## Excerpt:
== Segment start ==
Sunday, November 24, 2024
39.0°F

Book Review: THE CONFESSION by John Grisham

by Keith Dahlberg Contributor to News-Press
| September 25, 2017 1:37 PM

In the Northeast Texas town of Sloan, a high school cheerleader has gone missing without a trace.

The county prosecuting attorney is under great pressure from the emotional mother and the townspeople to name a suspect.

Based on hearsay, he grills a black athlete who, exhausted by fifteen hours of non-stop questioning, finally signs a “confession”, and is accused of her murder, brought to trial, convicted by an all-white jury, and sentenced to death. [In Texas, according to lawyer/author John Grisham, in certain circumstances, a body need not be produced to get a murder conviction.]

It is nine years later now, and despite the support of the town's black community and the skill of the town's leading defense attorney, all appeals to the governor and the federal courts have been rejected; the athlete, Donté Drumm will be executed in less than a week.

A paroled forty-four year old felon, Travis Boyette, appears in the Kansas church office of Rev. Keith Schroeder on a Monday morning.

He is quiet, polite, says he has a malignant brain tumor, with only a few months to live at best.

Nine years ago, he kidnapped, raped and murdered a high school girl in Texas.

The police arrested the wrong man, forced a “confession” from him.

Boyette has spent more than half his life in prisons, but says he doesn't want the wrong man to be killed for what he himself did.

Pastor Schroeder has never met Boyette before, but he investigates, with the help of a doctor and a lawyer in his church.

He finds Boyette has just been paroled after serving six years for an unrelated crime; is a registered sex offender in four states, including Texas, was in Sloan at the time the girl disappeared.

And yes, he has a tumor in a recent brain CT scan.

Boyette says he buried the girl's body in the Missouri hills where no one will ever find it; shows Schroeder her high school class ring he has kept as a memento of his crime.

The Texas authorities dismiss Schroeder's phone calls as just another nut case who is intent on preventing an execution for whatever reason.

They get such calls all the time.

They have Drumm's signed confession, and the girl's mother is publicly and loudly intent on avenging her daughter's murder.

The execution will take place in four days.

Pastor Schroeder is by now in contact with Robbie Flak, Drumm's defense lawyer in Sloan.

The only possibility of delaying execution is for Boyette to sign a sworn statement in Sloan.

Schroeder decides his only option is to drive Boyette the 400 miles to Texas – against his lawyer friend's emphatic advice that as soon as they leave Kansas, he will be aiding a felon's violation of parole. There are only three days left.

Meanwhile, tension is building in Sloan between the black community and the white majority.
== Segment end ==
## Assignment 1:
Answer these questions from the review:
(a) After how many hours of non-stop questioning did the athlete sign a "confession"?
(b) How old is Travis Boyette?
(c) How many miles does Schroeder decide to drive Boyette to reach Texas?
## Assignment 2:
Copy the stretch of the review from "It is nine years" through "a Monday morning.".
## Assignment 3:
According to the review, why does Schroeder's lawyer friend strongly advise against driving Boyette to Texas?
The material after this point has no connection to the review.

## Available data:
== Segment start ==
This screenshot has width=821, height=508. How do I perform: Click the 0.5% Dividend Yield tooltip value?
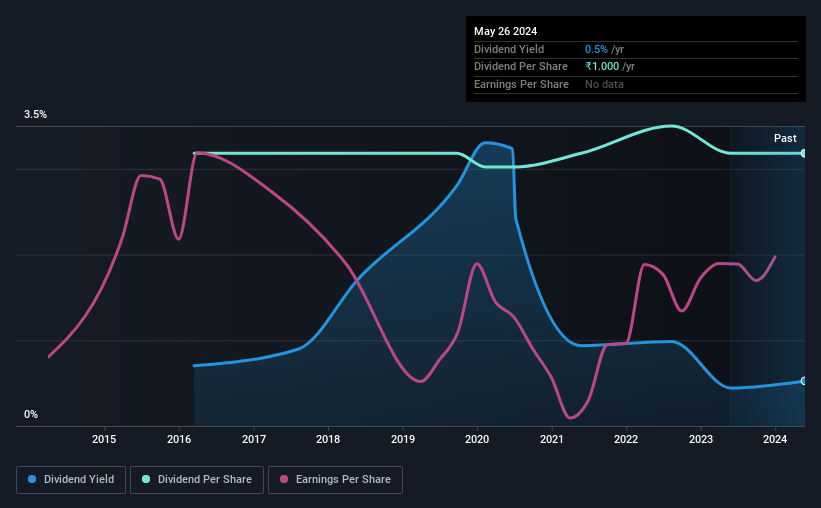coord(596,49)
== Segment end ==
## Response box 1:
(a) Fifteen hours
(b) Forty-four
(c) 400 miles

## Response box 2:
It is nine years later now, and despite the support of the town's black community and the skill of the town's leading defense attorney, all appeals to the governor and the federal courts have been rejected; the athlete, Donté Drumm will be executed in less than a week.

A paroled forty-four year old felon, Travis Boyette, appears in the Kansas church office of Rev. Keith Schroeder on a Monday morning.

## Response box 3:
As soon as they leave Kansas, Schroeder would be aiding a felon's violation of parole.